Why do we need SDTM?
This post is part of 'SDTM | General' series
Let us assume that as part of a clinical trial, we want to collect certain basic information like sex, age, and race of the trial participants(subjects).
Subject number |
|
Sex |
|
Age |
|
Race |
- (1) Asian
- (2) White
- (3) African American
|
This information, along with other trial data, needs to be submitted in a tabular format to the regulatory authorities.
Let us examine some theoretical possibilities on how the collected data can be structured for submission - all the below representations are the data for an Asian male whose age is 52 and given an identification number of 1001.
DEMOG |
Subject |
Gender |
Collected_age |
Race |
1001 |
1 |
52 |
1 |
DM |
Subject |
Sex |
Collected_age |
Race |
1001 |
M |
52 |
Asian |
SUBJINFO |
SUBNUM |
Sex |
age_years |
Race |
1001 |
1 |
52 |
Asian |
What is the problem here?
- There are multiple approaches in which the same collected data can be organized or presented
- When this data is provided to someone for review, we also need to provide metadata (data about this data)
- For the same data, we end up having different metadata based on the organizing structure we choose
- Data reviewers will need to spend time understanding the metadata before they can review the actual data
- Some of the underlying data element concepts remain constant irrespective of the person who is collecting data
- If we can standardize the structure for the commonly used data concepts and enforce it on the data submitters, the end data will always be structured in a predictable way
- Predictable structure has several advantages like easy and efficient data pooling, less or no preparation time understanding the metadata, build reusable computer programs for data analysis etc.

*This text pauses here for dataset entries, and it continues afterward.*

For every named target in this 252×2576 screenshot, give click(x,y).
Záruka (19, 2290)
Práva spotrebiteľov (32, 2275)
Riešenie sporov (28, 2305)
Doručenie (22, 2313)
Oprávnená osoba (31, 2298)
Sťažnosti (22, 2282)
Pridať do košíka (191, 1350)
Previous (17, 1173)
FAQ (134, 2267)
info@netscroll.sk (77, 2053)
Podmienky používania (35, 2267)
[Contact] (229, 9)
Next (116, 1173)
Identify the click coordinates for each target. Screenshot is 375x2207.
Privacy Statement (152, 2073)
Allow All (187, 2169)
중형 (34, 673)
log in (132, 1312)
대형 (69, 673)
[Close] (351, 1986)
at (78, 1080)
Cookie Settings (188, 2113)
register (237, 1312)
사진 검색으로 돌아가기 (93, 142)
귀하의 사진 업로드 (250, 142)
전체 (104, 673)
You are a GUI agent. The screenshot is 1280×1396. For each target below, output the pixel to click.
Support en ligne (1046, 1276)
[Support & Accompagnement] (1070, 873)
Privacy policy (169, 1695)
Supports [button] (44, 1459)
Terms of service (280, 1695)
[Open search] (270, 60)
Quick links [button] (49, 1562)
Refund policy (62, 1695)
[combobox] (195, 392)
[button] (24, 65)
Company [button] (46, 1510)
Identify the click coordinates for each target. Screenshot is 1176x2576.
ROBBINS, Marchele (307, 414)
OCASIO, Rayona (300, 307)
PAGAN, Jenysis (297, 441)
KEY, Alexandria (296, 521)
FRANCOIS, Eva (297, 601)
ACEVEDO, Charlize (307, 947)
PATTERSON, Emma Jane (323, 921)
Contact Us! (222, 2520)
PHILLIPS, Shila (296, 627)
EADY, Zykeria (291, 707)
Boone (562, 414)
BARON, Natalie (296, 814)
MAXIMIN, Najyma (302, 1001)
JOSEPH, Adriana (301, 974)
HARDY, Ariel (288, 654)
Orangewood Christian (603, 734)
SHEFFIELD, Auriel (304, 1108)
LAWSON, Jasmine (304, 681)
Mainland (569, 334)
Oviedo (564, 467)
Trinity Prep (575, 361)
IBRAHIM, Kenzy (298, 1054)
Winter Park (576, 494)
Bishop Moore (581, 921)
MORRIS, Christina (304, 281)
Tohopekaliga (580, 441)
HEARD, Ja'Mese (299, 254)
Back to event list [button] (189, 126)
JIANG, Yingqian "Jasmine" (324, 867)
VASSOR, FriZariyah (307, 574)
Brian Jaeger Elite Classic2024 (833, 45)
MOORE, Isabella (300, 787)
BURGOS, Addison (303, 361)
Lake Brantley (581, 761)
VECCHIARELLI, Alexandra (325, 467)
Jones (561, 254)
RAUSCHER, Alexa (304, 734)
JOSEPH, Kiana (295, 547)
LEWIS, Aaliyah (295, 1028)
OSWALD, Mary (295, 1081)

- Study data tabulation model (SDTM) is aimed at this standardization
How does SDTM help in standardization of data structure and formatting?
- Each collected data point has a 'focus' (purpose)
- SDTM has standard dataset structures based on the focus of the observation
- SDTM has standard variables to present the information based on the purpose of the collected data
- SDTM has standard variable values for the commonly used variables
In other words, SDTM allows the users to organize data into:
- Standard dataset names
- Standard variables in each dataset
- Fixed list of allowed values in the variables where applicable
- Flexibility to create custom datasets based on existing standard dataset structures
- Flexibility to extend the allowed values in variables where applicable
The standard way of organizing data collected in our example above is:
- The focus of the observation is 'demographics' of the subject - so, present it in the standard DM (Demographics) data (dataset level standardization)
- Sex of the subject when collected must be presented in a variable named 'SEX' (variable level standardization)
- Age of the subject when collected must be presented in a variable named 'AGE' (variable level standardization)
- Provide the units in which age is collected in a variable named 'AGEU' (variable level standardization)
- Race of the subject when collected must be presented in a variable named 'RACE '(variable level standardization)
- Always use the value 'M' when the subject is male (value level standardization)
DM |
SUBJID |
SEX |
AGE |
AGEU |
Race |
1001 |
M |
52 |
YEARS |
Asian |
So, the main advantage of SDTM standard is that we will have a standard predictable and consistent structure for the data collected in clinical trials.